Boa noite! Vou direto ao ponto, porque esse é um erro comum de interpretação sobre o MIT: o MIT não tem campo para lançar "crédito" de PIS/COFINS, ele só recebe débitos (o Manual de Orientação do MIT é claro nisso: a aba "Débitos" registra apenas os tributos apurados a pagar no período; não existe aba de créditos para essa finalidade).
O que isso significa na prática:
A apuração dos créditos da não cumulatividade (insumos, energia, aluguéis, depreciação etc.) continua sendo feita na EFD-Contribuições, como sempre foi. É lá que você compensa o débito (9,25% sobre a receita) com os créditos do período.
Se o crédito apurado na EFD-Contribuições for maior que o débito, o resultado líquido de PIS e de COFINS naquela competência é zero, não há valor a recolher.
Nesse caso, você simplesmente não inclui código de receita de PIS/COFINS no MIT para aquele período (só inclui se houver outro tributo com débito a declarar; se não houver nenhum tributo com débito, aí sim cabe gerar o MIT "sem movimento").

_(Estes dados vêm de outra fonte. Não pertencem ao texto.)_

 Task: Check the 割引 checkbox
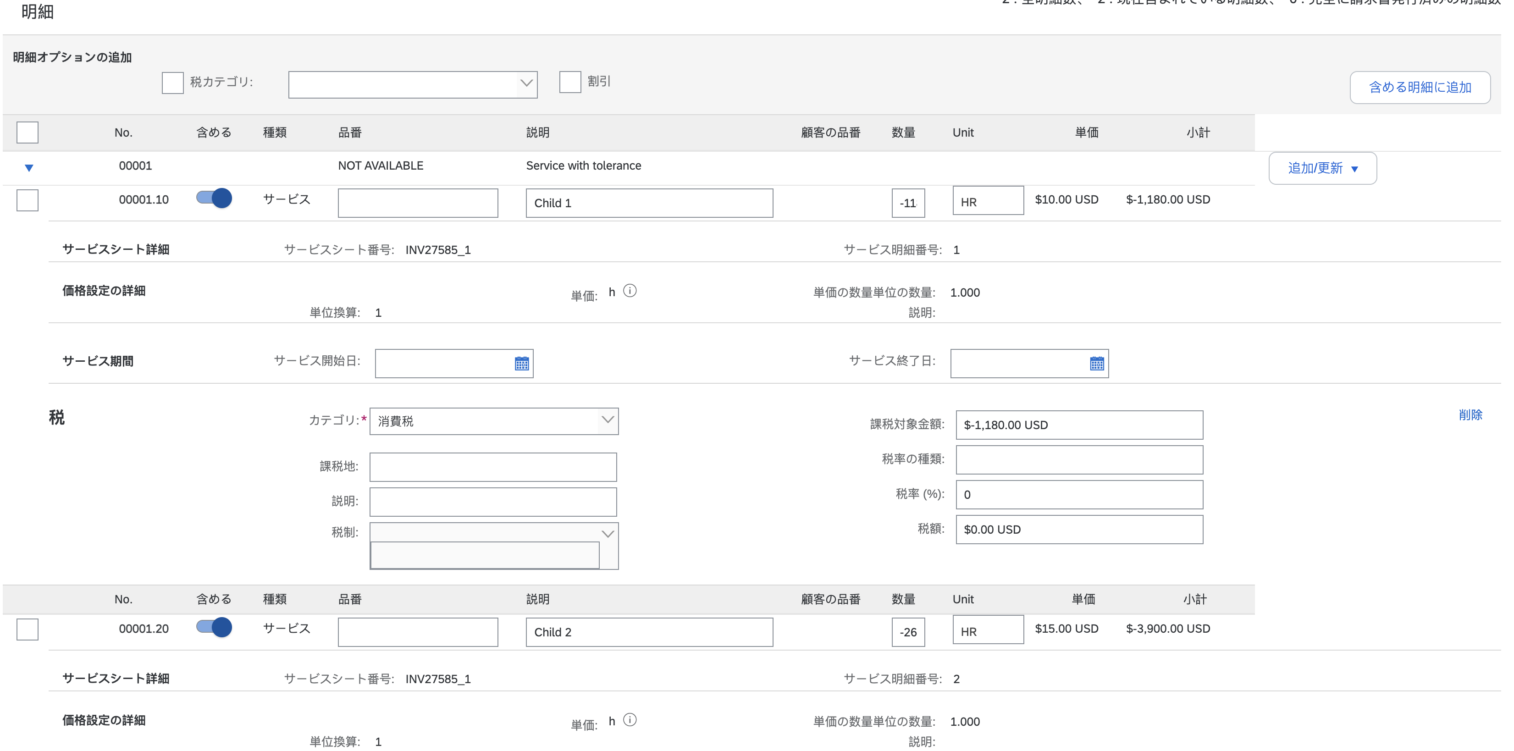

O saldo credor excedente não é declarado como valor negativo em lugar nenhum, ele simplesmente permanece registrado na escrituração (EFD-Contribuições) e é transportado para os meses seguintes, sendo abatido automaticamente contra os débitos futuros até se esgotar.
Se você quiser pedir ressarcimento ou compensar esse saldo com outros tributos (via PER/DCOMP), isso é feito à parte, com base na EFD-Contribuições, não pelo MIT.
Resumindo: MIT = confissão de dívida (débito líquido a pagar).
Se não sobrou débito porque o crédito foi maior, não há nada a "declarar" no MIT para PIS/COFINS naquele mês o controle do saldo credor fica todo na EFD-Contribuições.